- Document segment:
_____

Recent series overcurrent tripping devices for circuit interrupters are provided with long timing, short timing and instantaneous trip elements that are generally called three elements. These trip elements are selectively operative in response to the magnitude of a current flowing through the associated circuit interrupter. In general, the higher the current the shorter the time delay after which the circuit interrupters are arranged to be opened. For example, the trip element having the short timing characteristic is responsive to a flow of high current approximating a shortcircuiting current to open the associated circuit interrupter with a time delay corresponding to from several to several tens of cycles of the current. Such trip elements are used for selective interruptions. In brief, where a circuit interrupter has a load side divided into a multiplicity of branches each having connected thereto one circuit interrupter having a small capacity, the occurrence of a shortcircuiting fault at any one of terminal points results, of course, in the opening of a subordinate circuit interrupter disposed at that terminal point where the fault has occurred. Under these circumstances, if a master circuit interrupter operatively associated with that subordinate one would have been opened in response to the shortcircuiting fault then a multiplicity of trouble free branches connected to the same would be opened resulting in inconvenience. Therefore, if the master circuit interrupter is maintained in its closed position until the subordinate circuit interrupter has been opened or until after a time interval of from several to several tens of cycles of the current than the supply of electric power can continued without hindrance. This is because all the branches except for the branch having the fault occurring thereon are trouble free at a time point when the subordinate circuit interrupter has been opened.

_____

- Collected data:
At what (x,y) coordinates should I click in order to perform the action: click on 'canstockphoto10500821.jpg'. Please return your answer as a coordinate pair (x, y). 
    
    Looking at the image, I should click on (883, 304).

_____

- What you need to do:
[1] In the passage on overcurrent tripping devices, what are the long timing, short timing and instantaneous trip elements generally called?
[2] Carry on the passage on overcurrent tripping devices, picking up after its last sentence.
The data above is not used here.

- The replies:
[1] Three elements.

[2]
Also, according to the type of circuit interrupters, the instantaneous trip element may be omitted from tripping devices by having the short timing region including even the interrupting current which should be properly imposed upon the associated circuit interrupter. This results in the necessity of imparting to circuit interrupters proper electrical and mechanical strengths sufficient to permit high currents such as a shortcircuiting current to flow therethrough during several tens of the cycles of current. In addition, the tripping devices not including the instantaneous trip element are required to perform the operation of completely closing the shortcircuited branch within the same time interval. Upon closing a shortcircuited branch, a very high electromagnetic repulsion is generated across the contacts involved. This leads to the necessity of increasing the electrical energy required to close the shortcircuited circuit against the high repulsion, beyond the required for the normal closing operation and also to the need of providing corresponding equipment. For example, a closing electromagnetic solenoid circuit be made larger. If such closing energy is insufficient then an electric arc will occur across the contacts at an inter-contact distance at which the closing force is balanced with the electromagnetic repulsion and during several tens of cycles of the current resulting in great damage to the contact units.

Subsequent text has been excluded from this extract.